Please see my questions below:

  • There are other movement entities in the region that have and continue to substantively engage with indigenous communities, and some have produced resources and guides that may be supportive for this proposal's goals to address on-wiki conflicts about indigenous communities and topics. Some example organizations I am aware of in this region include Whose Knowledge and Wikimedia Canada, as well as affiliates outside the region (such as Wikimedia Sverige). Have you or your team communicated with these or other affiliates about this work, and if so, how have those communications informed this proposal? Have you been able to make use of any movement resources already published (e.g. Our Stories, Out Knowledges) from Whose Knowledge) to inform this proposal?

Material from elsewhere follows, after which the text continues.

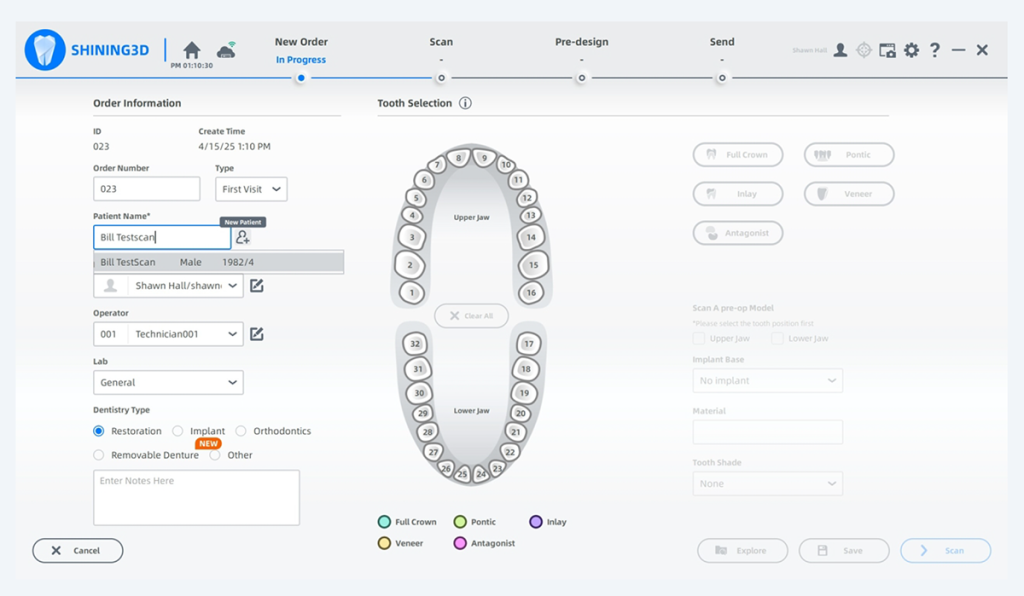Click the help question mark icon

  • While there is a partial team organized for the proposal, multiple subject matter experts and a project coordinator have not yet been identified. I understand the timeline to mean that individuals for these roles are planned to be invited and confirmed in first few weeks of the project. If this process takes significantly longer, or if these persons are not identified these persons are not identified in due course of the project, what consequences does this have for the project's timeline and outcomes? Is it likely to be successful without these additional roles?

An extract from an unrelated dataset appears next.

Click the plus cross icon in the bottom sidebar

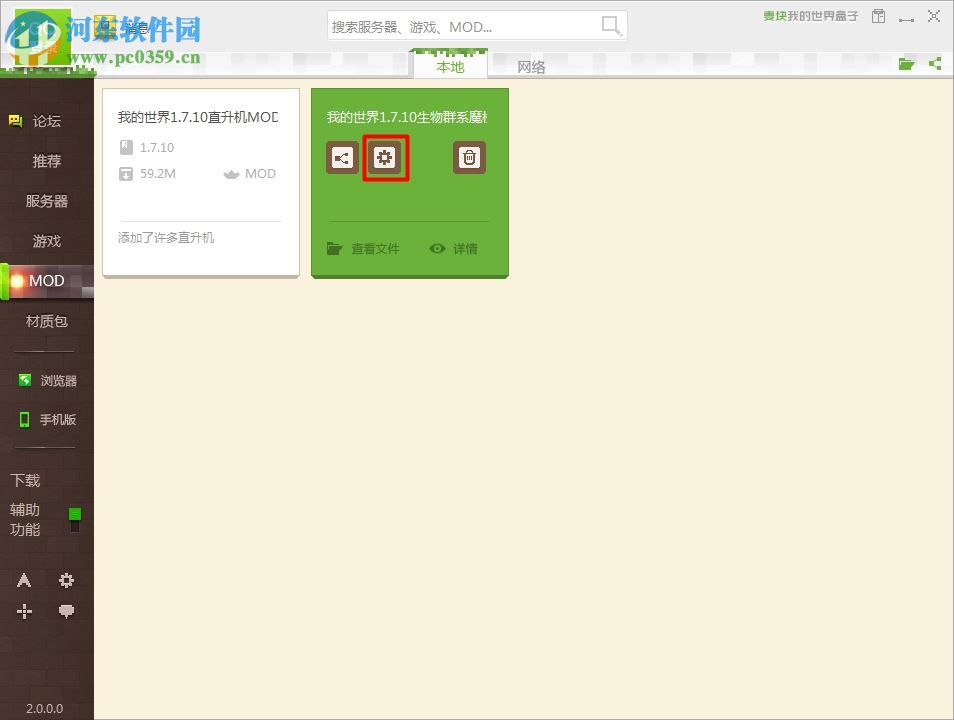(x=24, y=611)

  • Some changes are needed to the Learning and Metrics plan, and I have sent the proposal back to its applicants for these revisions:
    • Number of organizers is currently set at five persons, while the team section denotes that more roles are needed. This should be changed to reflect the actual number of roles expected to complete expected project tasks.
    • A concern I have about the proposal is that its metrics and timeline are focused on the publication of the guide and that the guide meets the needs of relevant stakeholders. After it is published, there is no plan to evaluate whether that guide is effective at addressing an underlying and important need in this proposal: to resolve on-wiki conflicts about indigenous content. This evaluation (whether it be something quantitative or qualitative) should answer the following: How will you know that the guide was effective? I am requesting that your team consider some approaches to evaluate the actual impact of the guide on this problem, and if needed, to extend the length of this proposal.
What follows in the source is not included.